(Records drawn from a dataset)
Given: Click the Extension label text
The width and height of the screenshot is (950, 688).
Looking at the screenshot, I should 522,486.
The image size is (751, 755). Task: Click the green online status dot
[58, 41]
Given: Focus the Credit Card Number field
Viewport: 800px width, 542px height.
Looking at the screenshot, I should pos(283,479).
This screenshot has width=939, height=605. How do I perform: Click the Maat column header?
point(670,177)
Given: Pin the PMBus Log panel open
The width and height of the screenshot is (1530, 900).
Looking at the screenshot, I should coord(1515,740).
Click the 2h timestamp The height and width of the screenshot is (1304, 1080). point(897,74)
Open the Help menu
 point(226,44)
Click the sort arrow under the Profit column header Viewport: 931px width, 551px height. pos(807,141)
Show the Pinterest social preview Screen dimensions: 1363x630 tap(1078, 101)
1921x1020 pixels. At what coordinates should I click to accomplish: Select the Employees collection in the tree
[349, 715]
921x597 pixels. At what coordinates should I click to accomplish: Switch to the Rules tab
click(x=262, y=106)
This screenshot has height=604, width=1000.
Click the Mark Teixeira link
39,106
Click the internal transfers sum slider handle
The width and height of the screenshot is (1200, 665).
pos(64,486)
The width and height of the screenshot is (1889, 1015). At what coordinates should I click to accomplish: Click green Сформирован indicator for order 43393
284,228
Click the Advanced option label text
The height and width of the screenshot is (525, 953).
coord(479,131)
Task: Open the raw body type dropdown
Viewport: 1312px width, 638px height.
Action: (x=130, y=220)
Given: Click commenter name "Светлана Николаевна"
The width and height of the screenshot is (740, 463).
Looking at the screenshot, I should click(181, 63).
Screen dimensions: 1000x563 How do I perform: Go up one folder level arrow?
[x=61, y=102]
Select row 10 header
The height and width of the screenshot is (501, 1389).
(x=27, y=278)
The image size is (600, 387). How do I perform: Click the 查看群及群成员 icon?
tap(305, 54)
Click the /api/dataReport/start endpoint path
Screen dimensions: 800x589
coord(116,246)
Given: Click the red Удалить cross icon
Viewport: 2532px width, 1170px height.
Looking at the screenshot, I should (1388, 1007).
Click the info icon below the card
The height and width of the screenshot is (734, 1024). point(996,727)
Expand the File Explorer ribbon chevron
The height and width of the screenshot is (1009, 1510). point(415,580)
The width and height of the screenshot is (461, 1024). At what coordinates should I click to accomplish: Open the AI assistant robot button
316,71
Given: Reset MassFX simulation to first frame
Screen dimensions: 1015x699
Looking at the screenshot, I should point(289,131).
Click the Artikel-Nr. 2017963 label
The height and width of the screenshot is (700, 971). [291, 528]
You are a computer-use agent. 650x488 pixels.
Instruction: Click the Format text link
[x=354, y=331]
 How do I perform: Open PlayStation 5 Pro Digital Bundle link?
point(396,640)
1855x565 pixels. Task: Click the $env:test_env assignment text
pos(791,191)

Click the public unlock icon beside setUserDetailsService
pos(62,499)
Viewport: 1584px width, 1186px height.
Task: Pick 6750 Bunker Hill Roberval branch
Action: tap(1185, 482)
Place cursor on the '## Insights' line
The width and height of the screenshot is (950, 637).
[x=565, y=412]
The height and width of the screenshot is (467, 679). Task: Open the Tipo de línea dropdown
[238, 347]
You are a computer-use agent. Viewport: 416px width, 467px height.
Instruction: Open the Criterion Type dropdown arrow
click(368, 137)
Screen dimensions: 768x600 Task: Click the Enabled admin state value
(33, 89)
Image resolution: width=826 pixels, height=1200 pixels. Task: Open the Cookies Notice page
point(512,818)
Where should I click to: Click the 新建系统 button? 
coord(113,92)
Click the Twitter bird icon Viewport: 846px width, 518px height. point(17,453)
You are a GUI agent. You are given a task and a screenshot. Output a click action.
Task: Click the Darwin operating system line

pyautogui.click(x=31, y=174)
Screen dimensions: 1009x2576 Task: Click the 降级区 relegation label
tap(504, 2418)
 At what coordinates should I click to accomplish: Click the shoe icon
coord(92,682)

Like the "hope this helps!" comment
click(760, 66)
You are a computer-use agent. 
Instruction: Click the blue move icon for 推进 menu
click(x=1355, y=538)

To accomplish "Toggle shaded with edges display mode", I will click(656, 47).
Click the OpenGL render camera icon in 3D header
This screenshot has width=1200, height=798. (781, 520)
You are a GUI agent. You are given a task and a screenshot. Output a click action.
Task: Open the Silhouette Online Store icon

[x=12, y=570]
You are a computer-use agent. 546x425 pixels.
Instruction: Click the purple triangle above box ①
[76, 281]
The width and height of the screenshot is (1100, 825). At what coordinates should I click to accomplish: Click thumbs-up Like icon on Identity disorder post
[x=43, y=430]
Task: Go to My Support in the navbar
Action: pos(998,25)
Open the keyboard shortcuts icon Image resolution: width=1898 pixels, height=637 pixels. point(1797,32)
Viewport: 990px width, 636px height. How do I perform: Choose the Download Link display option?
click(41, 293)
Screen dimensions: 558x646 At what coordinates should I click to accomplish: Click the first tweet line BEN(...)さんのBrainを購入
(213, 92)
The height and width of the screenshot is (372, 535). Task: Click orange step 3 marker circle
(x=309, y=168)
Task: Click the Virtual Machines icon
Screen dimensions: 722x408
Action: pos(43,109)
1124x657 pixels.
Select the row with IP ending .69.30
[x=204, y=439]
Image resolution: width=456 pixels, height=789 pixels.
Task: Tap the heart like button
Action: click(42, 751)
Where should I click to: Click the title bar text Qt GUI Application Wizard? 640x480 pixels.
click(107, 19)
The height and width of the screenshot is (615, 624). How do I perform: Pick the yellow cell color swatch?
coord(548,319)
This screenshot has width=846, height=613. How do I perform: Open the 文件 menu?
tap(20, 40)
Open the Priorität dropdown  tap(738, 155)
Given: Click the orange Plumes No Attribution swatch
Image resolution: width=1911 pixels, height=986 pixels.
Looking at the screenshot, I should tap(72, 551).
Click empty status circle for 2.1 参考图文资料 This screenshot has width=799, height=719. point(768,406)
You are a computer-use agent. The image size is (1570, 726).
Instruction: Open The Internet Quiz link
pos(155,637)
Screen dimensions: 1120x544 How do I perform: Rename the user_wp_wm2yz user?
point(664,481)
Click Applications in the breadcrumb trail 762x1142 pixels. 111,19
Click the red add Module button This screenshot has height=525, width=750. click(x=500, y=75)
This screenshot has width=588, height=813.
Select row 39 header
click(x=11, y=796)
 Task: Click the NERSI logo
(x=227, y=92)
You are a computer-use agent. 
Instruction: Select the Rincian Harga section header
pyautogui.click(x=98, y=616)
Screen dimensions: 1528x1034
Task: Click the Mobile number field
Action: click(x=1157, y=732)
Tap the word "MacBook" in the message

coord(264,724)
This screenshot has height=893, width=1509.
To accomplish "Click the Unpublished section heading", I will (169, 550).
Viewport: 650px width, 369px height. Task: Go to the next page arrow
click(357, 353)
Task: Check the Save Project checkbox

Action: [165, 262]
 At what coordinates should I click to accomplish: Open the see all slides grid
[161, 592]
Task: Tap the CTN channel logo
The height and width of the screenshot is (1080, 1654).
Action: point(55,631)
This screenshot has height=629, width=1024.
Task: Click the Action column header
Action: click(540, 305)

### Problem requirements:
Nothing in the records above may be left out; repeat them exactly.

### Written reply:
Given: Click the Extension label text
The width and height of the screenshot is (950, 688).
Looking at the screenshot, I should 522,486.
The image size is (751, 755). Task: Click the green online status dot
[58, 41]
Given: Focus the Credit Card Number field
Viewport: 800px width, 542px height.
Looking at the screenshot, I should pos(283,479).
This screenshot has width=939, height=605. How do I perform: Click the Maat column header?
point(670,177)
Given: Pin the PMBus Log panel open
The width and height of the screenshot is (1530, 900).
Looking at the screenshot, I should coord(1515,740).
Click the 2h timestamp The height and width of the screenshot is (1304, 1080). point(897,74)
Open the Help menu
 point(226,44)
Click the sort arrow under the Profit column header Viewport: 931px width, 551px height. pos(807,141)
Show the Pinterest social preview Screen dimensions: 1363x630 tap(1078, 101)
1921x1020 pixels. At what coordinates should I click to accomplish: Select the Employees collection in the tree
[349, 715]
921x597 pixels. At what coordinates should I click to accomplish: Switch to the Rules tab
click(x=262, y=106)
This screenshot has height=604, width=1000.
Click the Mark Teixeira link
39,106
Click the internal transfers sum slider handle
The width and height of the screenshot is (1200, 665).
pos(64,486)
The width and height of the screenshot is (1889, 1015). At what coordinates should I click to accomplish: Click green Сформирован indicator for order 43393
284,228
Click the Advanced option label text
The height and width of the screenshot is (525, 953).
coord(479,131)
Task: Open the raw body type dropdown
Viewport: 1312px width, 638px height.
Action: (x=130, y=220)
Given: Click commenter name "Светлана Николаевна"
The width and height of the screenshot is (740, 463).
Looking at the screenshot, I should click(181, 63).
Screen dimensions: 1000x563 How do I perform: Go up one folder level arrow?
[x=61, y=102]
Select row 10 header
The height and width of the screenshot is (501, 1389).
(x=27, y=278)
The image size is (600, 387). How do I perform: Click the 查看群及群成员 icon?
tap(305, 54)
Click the /api/dataReport/start endpoint path
Screen dimensions: 800x589
coord(116,246)
Given: Click the red Удалить cross icon
Viewport: 2532px width, 1170px height.
Looking at the screenshot, I should (1388, 1007).
Click the info icon below the card
The height and width of the screenshot is (734, 1024). point(996,727)
Expand the File Explorer ribbon chevron
The height and width of the screenshot is (1009, 1510). point(415,580)
The width and height of the screenshot is (461, 1024). At what coordinates should I click to accomplish: Open the AI assistant robot button
316,71
Given: Reset MassFX simulation to first frame
Screen dimensions: 1015x699
Looking at the screenshot, I should point(289,131).
Click the Artikel-Nr. 2017963 label
The height and width of the screenshot is (700, 971). [291, 528]
You are a computer-use agent. 650x488 pixels.
Instruction: Click the Format text link
[x=354, y=331]
 How do I perform: Open PlayStation 5 Pro Digital Bundle link?
point(396,640)
1855x565 pixels. Task: Click the $env:test_env assignment text
pos(791,191)

Click the public unlock icon beside setUserDetailsService
pos(62,499)
Viewport: 1584px width, 1186px height.
Task: Pick 6750 Bunker Hill Roberval branch
Action: tap(1185, 482)
Place cursor on the '## Insights' line
The width and height of the screenshot is (950, 637).
[x=565, y=412]
The height and width of the screenshot is (467, 679). Task: Open the Tipo de línea dropdown
[238, 347]
You are a computer-use agent. Viewport: 416px width, 467px height.
Instruction: Open the Criterion Type dropdown arrow
click(368, 137)
Screen dimensions: 768x600 Task: Click the Enabled admin state value
(33, 89)
Image resolution: width=826 pixels, height=1200 pixels. Task: Open the Cookies Notice page
point(512,818)
Where should I click to: Click the 新建系统 button? 
coord(113,92)
Click the Twitter bird icon Viewport: 846px width, 518px height. point(17,453)
You are a GUI agent. You are given a task and a screenshot. Output a click action.
Task: Click the Darwin operating system line

pyautogui.click(x=31, y=174)
Screen dimensions: 1009x2576 Task: Click the 降级区 relegation label
tap(504, 2418)
 At what coordinates should I click to accomplish: Click the shoe icon
coord(92,682)

Like the "hope this helps!" comment
click(760, 66)
You are a computer-use agent. 
Instruction: Click the blue move icon for 推进 menu
click(x=1355, y=538)

To accomplish "Toggle shaded with edges display mode", I will click(656, 47).
Click the OpenGL render camera icon in 3D header
This screenshot has width=1200, height=798. (781, 520)
You are a GUI agent. You are given a task and a screenshot. Output a click action.
Task: Open the Silhouette Online Store icon

[x=12, y=570]
You are a computer-use agent. 546x425 pixels.
Instruction: Click the purple triangle above box ①
[76, 281]
The width and height of the screenshot is (1100, 825). At what coordinates should I click to accomplish: Click thumbs-up Like icon on Identity disorder post
[x=43, y=430]
Task: Go to My Support in the navbar
Action: pos(998,25)
Open the keyboard shortcuts icon Image resolution: width=1898 pixels, height=637 pixels. point(1797,32)
Viewport: 990px width, 636px height. How do I perform: Choose the Download Link display option?
click(41, 293)
Screen dimensions: 558x646 At what coordinates should I click to accomplish: Click the first tweet line BEN(...)さんのBrainを購入
(213, 92)
The height and width of the screenshot is (372, 535). Task: Click orange step 3 marker circle
(x=309, y=168)
Task: Click the Virtual Machines icon
Screen dimensions: 722x408
Action: pos(43,109)
1124x657 pixels.
Select the row with IP ending .69.30
[x=204, y=439]
Image resolution: width=456 pixels, height=789 pixels.
Task: Tap the heart like button
Action: click(42, 751)
Where should I click to: Click the title bar text Qt GUI Application Wizard? 640x480 pixels.
click(107, 19)
The height and width of the screenshot is (615, 624). How do I perform: Pick the yellow cell color swatch?
coord(548,319)
This screenshot has width=846, height=613. How do I perform: Open the 文件 menu?
tap(20, 40)
Open the Priorität dropdown  tap(738, 155)
Given: Click the orange Plumes No Attribution swatch
Image resolution: width=1911 pixels, height=986 pixels.
Looking at the screenshot, I should tap(72, 551).
Click empty status circle for 2.1 参考图文资料 This screenshot has width=799, height=719. point(768,406)
You are a computer-use agent. The image size is (1570, 726).
Instruction: Open The Internet Quiz link
pos(155,637)
Screen dimensions: 1120x544 How do I perform: Rename the user_wp_wm2yz user?
point(664,481)
Click Applications in the breadcrumb trail 762x1142 pixels. 111,19
Click the red add Module button This screenshot has height=525, width=750. click(x=500, y=75)
This screenshot has width=588, height=813.
Select row 39 header
click(x=11, y=796)
 Task: Click the NERSI logo
(x=227, y=92)
You are a computer-use agent. 
Instruction: Select the Rincian Harga section header
pyautogui.click(x=98, y=616)
Screen dimensions: 1528x1034
Task: Click the Mobile number field
Action: click(x=1157, y=732)
Tap the word "MacBook" in the message

coord(264,724)
This screenshot has height=893, width=1509.
To accomplish "Click the Unpublished section heading", I will (169, 550).
Viewport: 650px width, 369px height. Task: Go to the next page arrow
click(357, 353)
Task: Check the Save Project checkbox

Action: [165, 262]
 At what coordinates should I click to accomplish: Open the see all slides grid
[161, 592]
Task: Tap the CTN channel logo
The height and width of the screenshot is (1080, 1654).
Action: point(55,631)
This screenshot has height=629, width=1024.
Task: Click the Action column header
Action: click(540, 305)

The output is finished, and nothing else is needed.